**Supplied material**
---+---
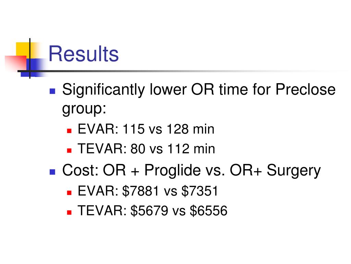Select the yellow square in title decoration
The height and width of the screenshot is (264, 351).
23,49
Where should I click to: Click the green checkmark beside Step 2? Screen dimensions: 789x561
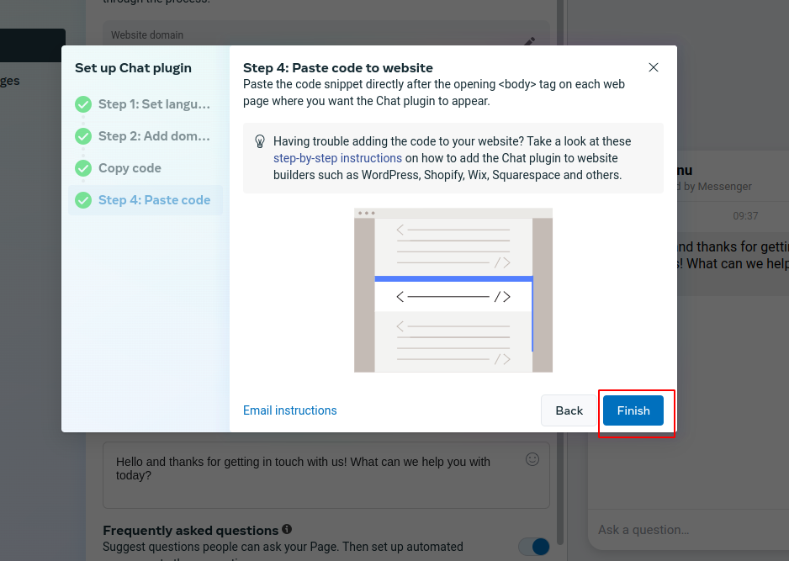pyautogui.click(x=83, y=136)
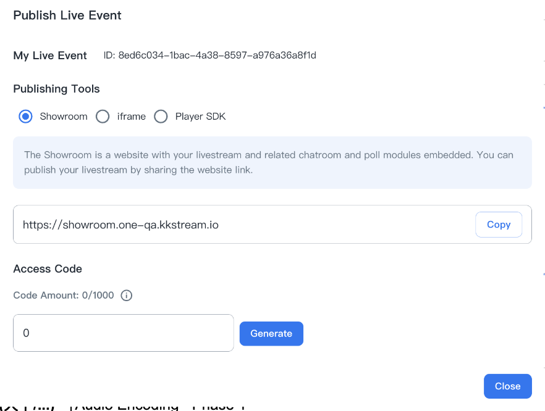Select the filled Showroom radio indicator

click(25, 116)
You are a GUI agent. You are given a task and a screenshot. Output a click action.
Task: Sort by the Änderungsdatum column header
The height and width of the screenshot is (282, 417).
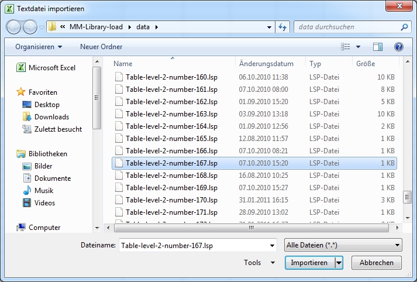click(x=266, y=64)
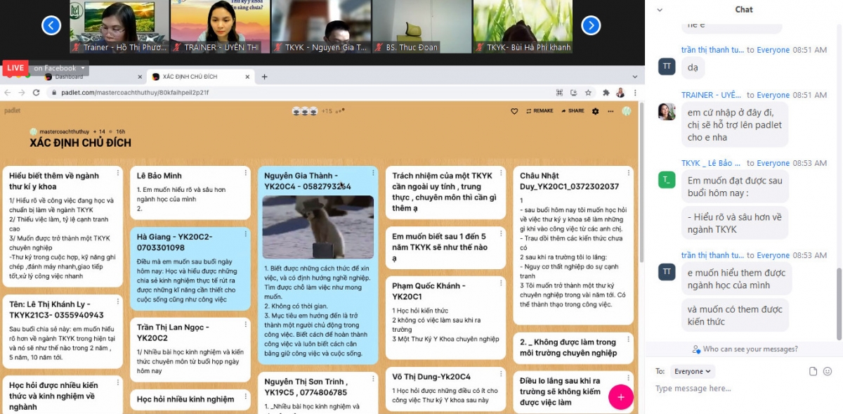Click Who can see your messages link
Screen dimensions: 843x414
pyautogui.click(x=745, y=349)
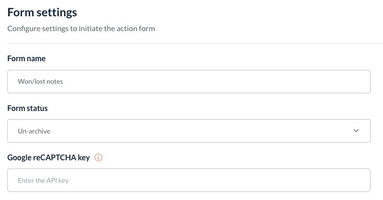Click the right end of API key field
Screen dimensions: 383x200
coord(359,180)
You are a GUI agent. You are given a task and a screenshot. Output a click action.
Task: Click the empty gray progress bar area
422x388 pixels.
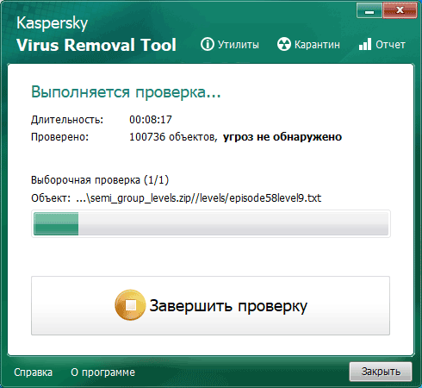(x=233, y=223)
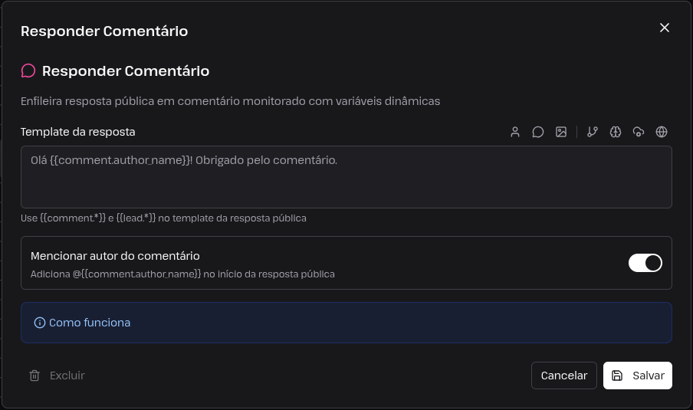Click the Cancelar button

tap(564, 376)
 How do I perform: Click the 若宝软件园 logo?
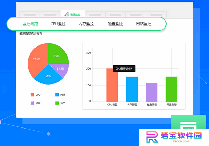(x=174, y=137)

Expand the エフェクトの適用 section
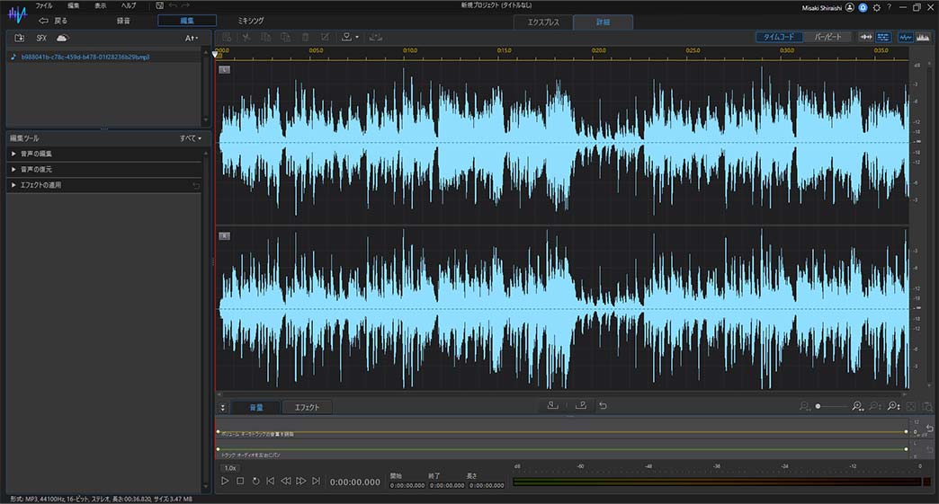pyautogui.click(x=40, y=185)
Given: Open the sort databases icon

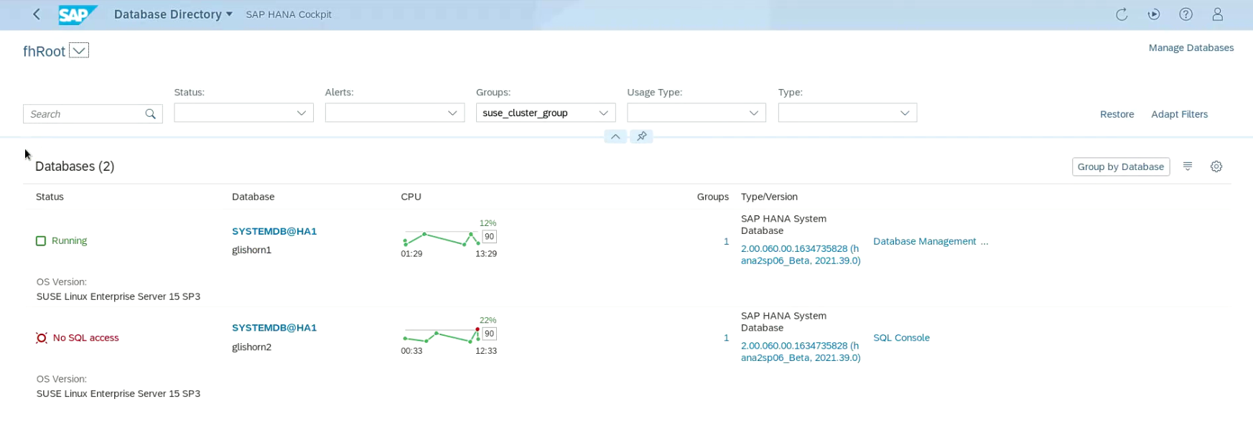Looking at the screenshot, I should [x=1188, y=166].
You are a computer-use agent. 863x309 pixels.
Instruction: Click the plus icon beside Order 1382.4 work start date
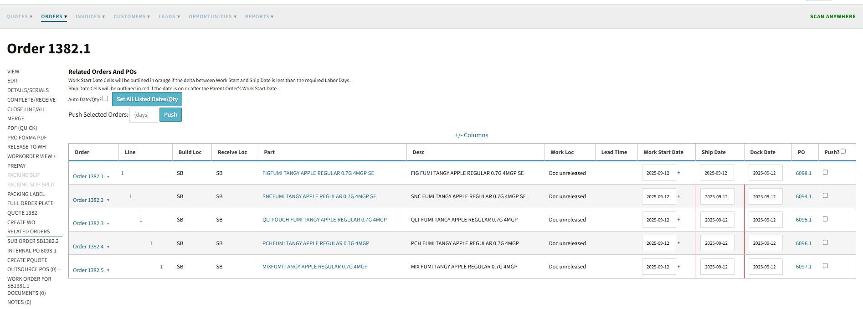click(x=678, y=243)
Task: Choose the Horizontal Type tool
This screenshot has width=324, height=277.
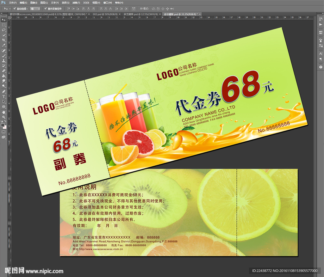Action: (x=4, y=96)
---+---
**Aim of the exercise**
What the answer needs is every line from the one containing "Task: Choose the Horizontal Type tool" through the final line of the data above, copied exactly, without pictures.

**Solution to this problem**
Task: Choose the Horizontal Type tool
This screenshot has width=324, height=277.
Action: (x=4, y=96)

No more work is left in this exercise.